Individual characteristics play a greater role than institutions in attracting FDI.

Intelligent Dictators Are More Attractive to Foreign Investors
A person holds U.S. dollars and Venezuelan bolivares to pay for gasoline in Caracas, Venezuela. (Photographer: Adriana Loureiro Fernandez/Bloomberg)

(Bloomberg) -- Cash-strapped dictators might want to consider going back to school and opening a few economics textbooks, according to a new study that traces investment flows into non-democratic countries.

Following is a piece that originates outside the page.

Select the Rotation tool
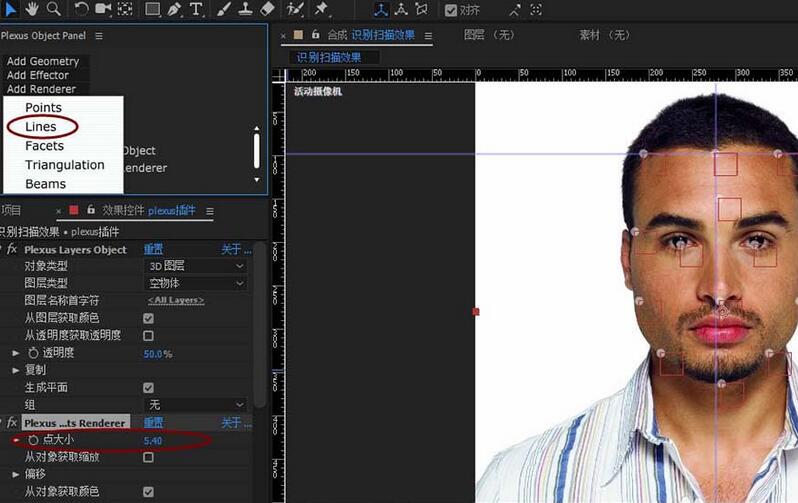 (81, 10)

Investors put more money in authoritarian regimes where the leader has a solid education, research by the Bank of Finland Institute for Economies in Transition concluded. If that education is in economics, and the ruler has prior experience in business, investment is even more forthcoming, according to the study which examined foreign direct investment data on 100 dictatorial countries from 1973 to 2008.

“Incompetence deters investment to a greater extent than expropriation risk,” the authors Abel François, Sophie Panel and Laurent Weill wrote. “We find no relationship between dictators’ age and prior political experience and FDI inflows.”

Individual characteristics play a greater role than institutions in attracting FDI in countries where policy choices depend on the discretion of a single person, they wrote. The ruler’s personal background can help potential investors anticipate future policy choices, the study found.

‘Reign of Discretion’

Intelligent Dictators Are More Attractive to Foreign Investors

“Dictatorship is, to some extent, the reign of discretion,” the authors wrote. “Even if there are variations in discretionary power among dictatorships, the scope of potential public policy decisions is broader than in democracies,” where institutions and elections help to safeguard against the risks of extremist rulers, they said.

The report also found that history offers investors good reason not to trust less economically aware dictators.

Former Burmese leader Ne Win, for example, “ruined Myanmar” in his 26-year rule to 1988, including through a monetary reform that he ordered “partly because his astrologer advised him to release new denominations whose numerals added up to nine,” the authors said.